This might seem strange, suggesting that a science dedicated to learning from how we humans operate, could actually return the favour by teaching us about ourselves? As strange as this may sound, this is precisely what I am suggesting.
Having spent a good deal of my early career in the “first wave of AI” I had developed a healthy scepticism of many of the capability claims for AI. From the decade or more I spent as an AI researcher and developer I had come to the conclusion that AI worked best when the domains of endeavour were contained within discrete and well bounded ‘solution spaces’. In other words, despite the sophistication of mathematical techniques developed for dealing with uncertainty, AI was simply not that good in the “grey” areas.
AI’s Second Wave
The “second wave of AI” received a big boost when Google company Deep Mind managed to up the ante on IBM’s chess playing Deep Blue by defeating the world Go champion Lee Sedol. According to Founder and CEO of Deep Mind Demis Hassabisis, the success of their program AlphaGo could be attributed to the deeper learning capabilities built into the program, as opposed to Deep Blue’s largely brute force searching approach. Hassabisis emphasizes the ‘greyness’ in the game of Go, as compared to Chess. For those familiar with this ancient Chinese game, unlike chess, it has almost a spiritual dimension. I can vividly recall a research colleague of mine, who happened to be a Go master, teaching a novice colleague the game in a lunchtime session, and chastising him for what he called a “disrespectful move”. So AplhaGo’s success is indeed a leap forward for AI in conquering “grey”.
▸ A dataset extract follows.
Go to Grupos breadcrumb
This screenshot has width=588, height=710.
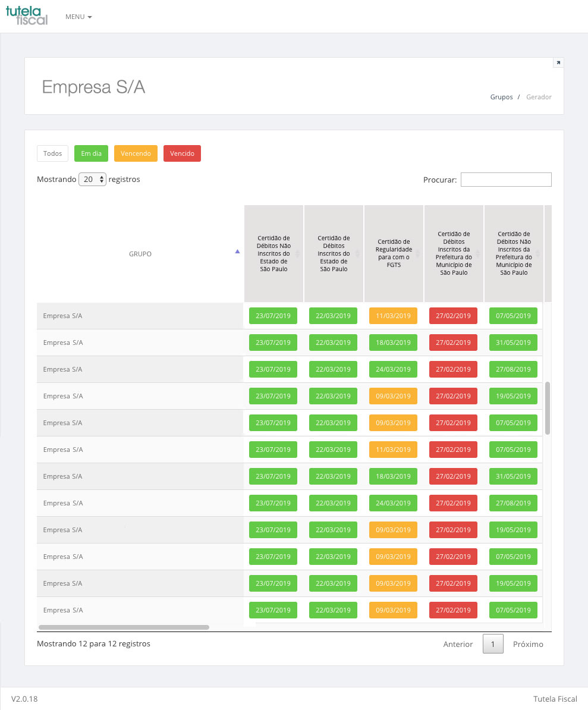point(501,97)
So what is this “deep learning” all about? You can certainly get tied up in a lot of academic rhetoric if you Google this, but for me it’s simply about learning from examples. The two critical requirements are the availability of lots of examples to learn from, and the development of what we call an “evaluation function”, i.e. something that can assess and rate an action we are considering on taking. The ‘secret sauce’ in AlphaGo is definitely the evaluation function. It has to be sophisticated enough be able to look many moves ahead and assess many competitive scenarios before evaluating its own next move. But this evaluation function, which takes the form of a neural network, has the benefit of being trained on thousands of examples drawn from online Go gaming sites, where the final result is known.
Deep Learning in Business
We can see many similarities to this context in business. For example, the law profession is founded on precedents, where there are libraries of cases available, for which the final result is known. Our business schools regularly educate their students by working through case studies and connecting them to the underlying theories. Business improvement programs are founded on prior experience or business cases from which to learn. AI researchers have taken a lead from this and built machine learning techniques into their algorithms. An early technique that we had some success with is called “Case Based Reasoning”. Using this approach, it wasn’t necessary to articulate all the possible solution paths, which in most business scenarios, is infeasible. All we needed to have was sufficient prior example cases to search through, to provide the cases that most matched the current context, leaving the human user to fill any gaps.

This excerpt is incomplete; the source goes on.